Fairchild is a village in Eau Claire County, Wisconsin, United States. The population was 451 at the 2020 census. The village is located within the Town of Fairchild.

==History==
The first inhabitants of the area were the Dakota, Ojibwe, and Ho-Chunk tribes.

The West Wisconsin Railway reached the area in 1868, and the Fairchild post office was established in 1870. Starting in 1872 farmers began acquiring land in the area through the Homestead Acts.

Fairchild was incorporated in 1880 and was named for Lucius Fairchild, the 10th Governor of Wisconsin. By the late 1800s the village became a commercial hub due to the logging and railroad enterprises of businessman N.C. Foster.

Local logging ended in 1905, which began the village's decline. During World War II many businesses downsized due to labor shortages. In the late 1940s U.S. Highway 12 was rerouted west and south of Fairchild, and traffic through the village decreased.

• _Questions on the material_
1. Please reproduce the stretch of the passage about Fairchild, Wisconsin from "The West Wisconsin" through "businessman N.C. Foster.".
2. Write the next part of the passage about Fairchild, Wisconsin, starting after its final sentence.

• _Dataset content_
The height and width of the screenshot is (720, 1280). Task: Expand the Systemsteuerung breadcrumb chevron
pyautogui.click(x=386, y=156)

* * *

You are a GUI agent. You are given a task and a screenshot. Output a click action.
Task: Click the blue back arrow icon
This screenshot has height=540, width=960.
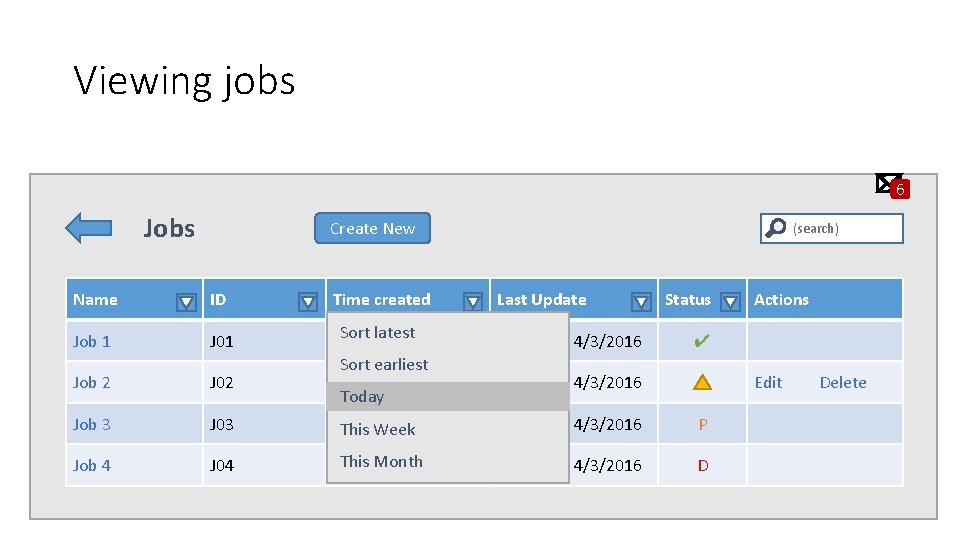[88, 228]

• _Responses in order_
1.
The West Wisconsin Railway reached the area in 1868, and the Fairchild post office was established in 1870. Starting in 1872 farmers began acquiring land in the area through the Homestead Acts.

Fairchild was incorporated in 1880 and was named for Lucius Fairchild, the 10th Governor of Wisconsin. By the late 1800s the village became a commercial hub due to the logging and railroad enterprises of businessman N.C. Foster.

2.
==Geography==
Fairchild is located at (44.599554, -90.959543).

According to the United States Census Bureau, the village has a total area of 1.48 sqmi, of which 1.45 sqmi is land and 0.03 sqmi is water.

The village falls on the intersections of US Highways 10 and 12. It is ten miles east of Interstate 94.

===Climate===
The Köppen Climate Classification subtype for this climate is "Dfb" (Warm Summer Continental Climate).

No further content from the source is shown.